• _Text segment_:
##########
Waverley was a bestseller in its time, and highly regarded throughout the 19th century. But it’s almost unread today because Scott assumes that the reader has a certain amount of familiarity with the time in which it is set, 1745. In the 19th century, his assumption was correct and no explanations were needed, but today very few people know anything about the history of that time.

Scott refers without any explanation whatever to the Duke of Cumberland, the Chevalier St. George, Prince Frederick, the Covenanters, the Penal Laws, Jacobites, Whigs, the 1715 uprising, Prince Charles Edward’s grandfather, etc. He takes it for granted that the reader knows what he is talking about. He assumes the reader will know which political party the Duke of Argyll belonged to.

He doesn’t think it’s necessary to explain why Edward Waverley, a Hanoverian officer, is highly disconcerted by a toast at dinner celebrating the death of King William, so that he wonders if he is obliged to stand up and demand an apology. And so forth throughout the book.

All this makes it difficult for a modern reader to follow what’s happening in the novel without a good introduction giving the history of the period, and many footnotes.

I read during all of my breaks on the job. An electrician I was working with during a building remodel told me one lunch break that he thought reading was a waste of time. Later, he was complaining that he was having difficulty passing the written portion of his jpourneyman licensing test.

One of my college roommates did math for pleasure. And we were all hippie arts major types, in BFA (Bachelor of Fine Arts) programs that didn’t even have a math requirement. She would grab all these advanced calculus courses as her electives - instead of the bogus classes like Rocks for Jocks (geology) or Modern Courtship ( where you basically got college credit for talking about what (or who) you did over the weekend) that the rest of us chose as electives because she loved math.

Modern Courtship. I can’t believe my parents paid money for some of these classes.

I used to work in construction, setting up home automation products. One quirk of the job was that you frequently had to upload large files to your systems. The uploads were usually 10-15 minutes but they could sometimes take two or three times as long, depending on the product and the size of the job. And since the system and your computer was locked up during the transfers, you could do absolutely nothing else while this was happening. And some days you had a lot of uploads.

So I would pull out my book or, in later years, my Kindle, and read. Everyone else on the construction site would be busily painting and installing cabinets and generally running around crazy, and I’d be sitting in a corner reading. For long stretches of time. Then I’d get up, go push a few buttons to test my programming, make some adjustments, hit the upload button, and settle back in with my book. Those days were my favorite part of my job, everyone was so jealous.
##########
• _Data section_:
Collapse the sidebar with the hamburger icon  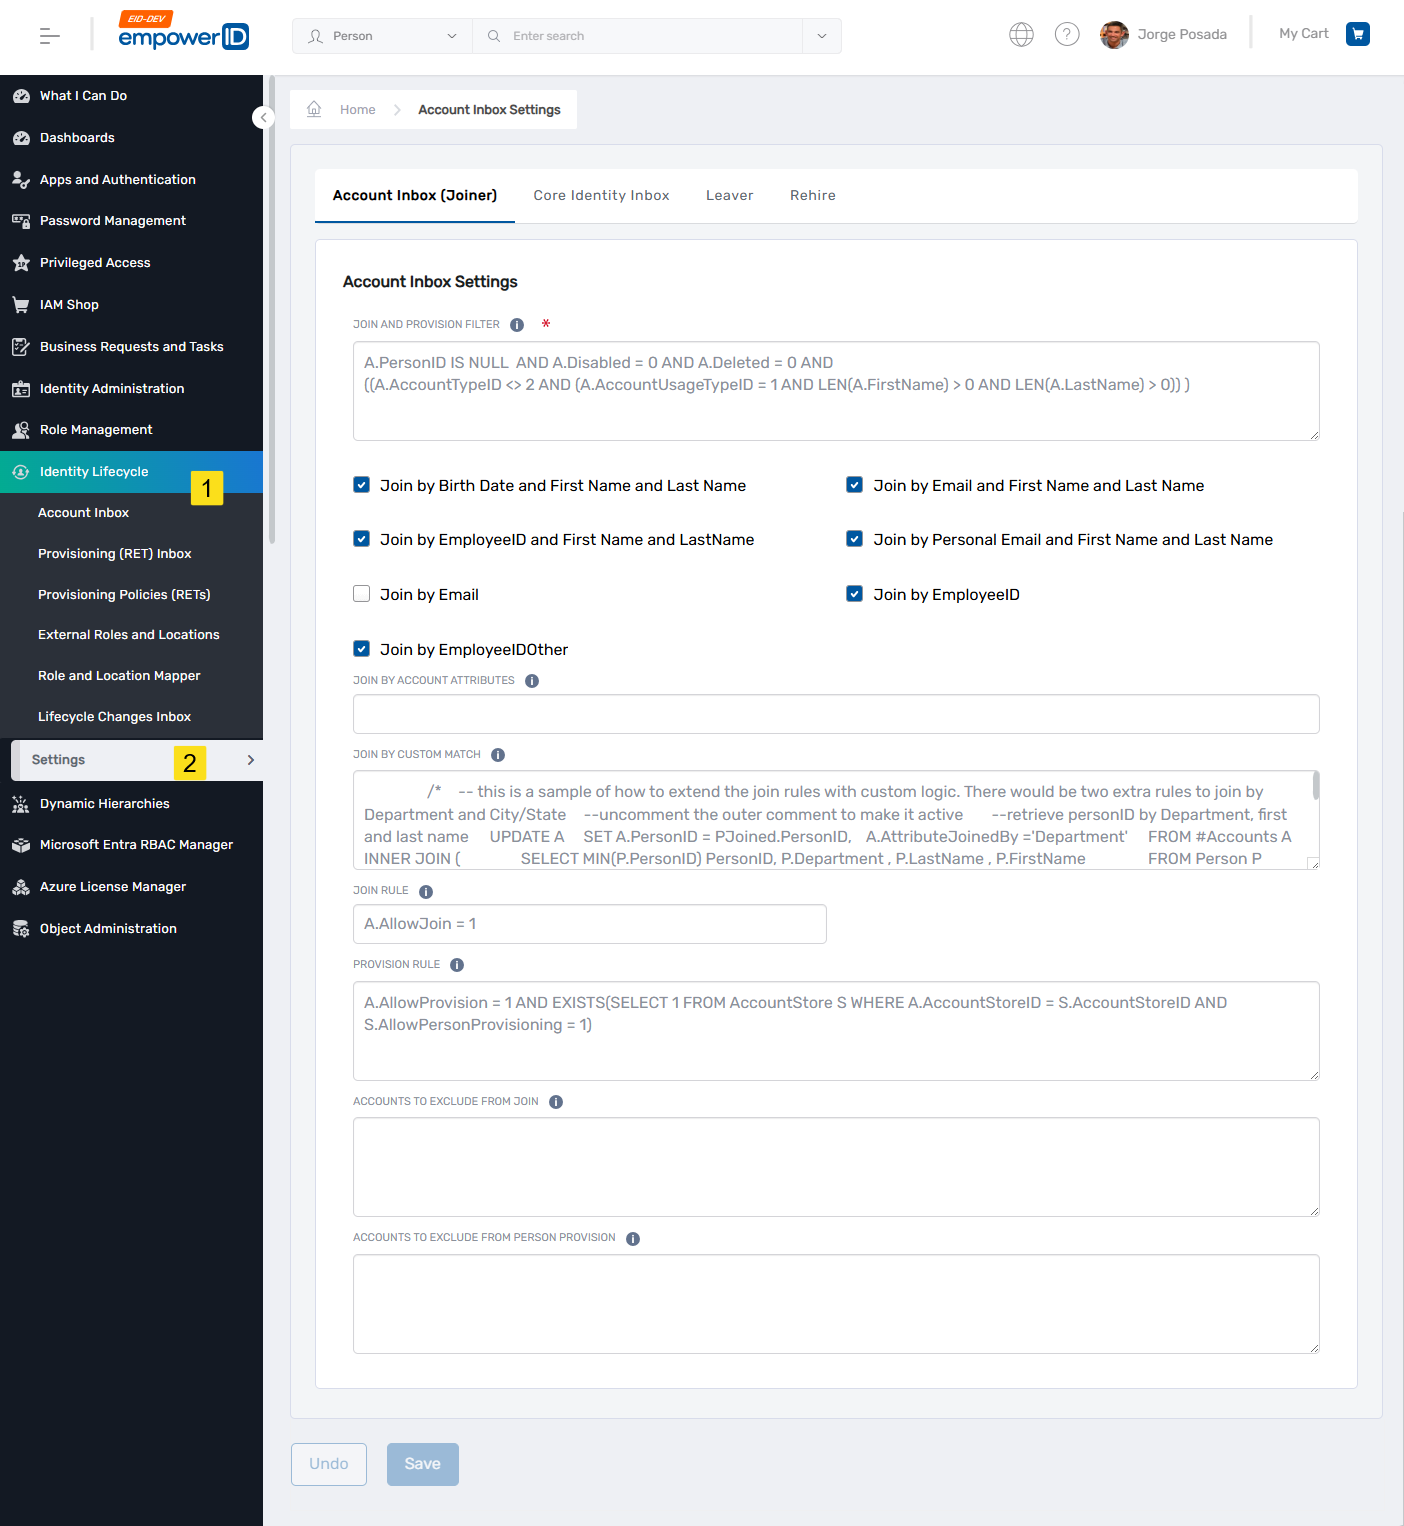click(x=48, y=35)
##########
• _Direction_: Continue the text on reading habits, starting after its final sentence.

• _Output for this exercise_:
I suspect you’re right: there’s a lot of truth to this. But, when you say “the mechanical act of reading” I think of the skill of translating words on a page or screen into words in one’s head—the kind of thing you don’t have to do if you’re listening to an audio version of a book. But that’s only one of the possible barriers to experiencing and appreciating reading.

I’ve learned from threads here at the SDMB that some people get visual images of the scenes described in a work of fiction when they read; others don’t. Some readers “hear” the words in their head as they read; others don’t. Some people may have other issues with certain types of writing, like keeping track of a large cast of characters and their relationships with one another, or grasping the vocabulary and writing style of an eighteenth-century novel.

Those are some reasons why some people may get more out of reading (certain kinds of things, at least) than others do.

I wonder if there’s also a cultural bias against it in some socioeconomic groups? I mean, in my mostly grad-school educated world, NOT being a reader is considered way stranger than being a particularly avid or voracious one. But I suspect that’s far different in less educated and more working class groups.

Someone mentioned a curved balustrade the other day, and I flashed back to a memory of a house I’d been in. But I couldn’t remember whose it was. I could remember the living room and the kitchen, and I did a mental walk-through. But who had lived there?

After days of wondering, I realized it was from a book I’d read years before. Apparently, I make “visual images of the scenes described in a work of fiction”… unsettlingly detailed ones.
I’ve taught older adults to read, and back when I went through training they warned us: “Your students will never get lost in a book they way a lifetime reader can.”

Saddest thing I’ve ever heard.

One old guy just wanted to be able to get to where he could read a recipe. He was beaming the day he brought us all homemade brownies.

I wasn’t talking about any book in particular.

I was more or less saying people who have lousy short term memory retention have problems remembering everything.

ST memory retention isn’t a problem when you’re watching a 2hr movie. But trying to remember some obscure but relevant thing you read two or thee chapters ago can have you slipping backwards through the book.

I have this problem and it’s so frustrating!

Yes, I believe there is. In the rural working class community of my youth (in the sixties), it was far from unusual to find people who were puzzled by those who liked to read or who wanted to pursue higher education in general. It’s an attitude that’s mostly disappeared but not entirely so.

Can I say that I’m just amazed… to the point of incomprehension, how grown adults can barely read well enough to read a recipe? Or that they can read well enough to read a recipe, but that a lot of newspaper articles might be above them?

I mean to me, reading is one of those things like eating, breathing and walking, that I just DO without thinking about it.

I’ve heard it said that some people do not like to cook, and in fact will order out six times a week, and feast upon breakfast cereal and/or peanut butter & jelly sandwiches on the seventh. Their kitchen cabinets and appliances are repurposed for general household storage. As someone who finds a great deal of joy in cooking, would I be right to suspect their disdain of the practice is really a mask for their shameful preference of other baser activities? Seems easier to just accept some people don’t get it when it comes to cooking, and so they do other stuff that works for them.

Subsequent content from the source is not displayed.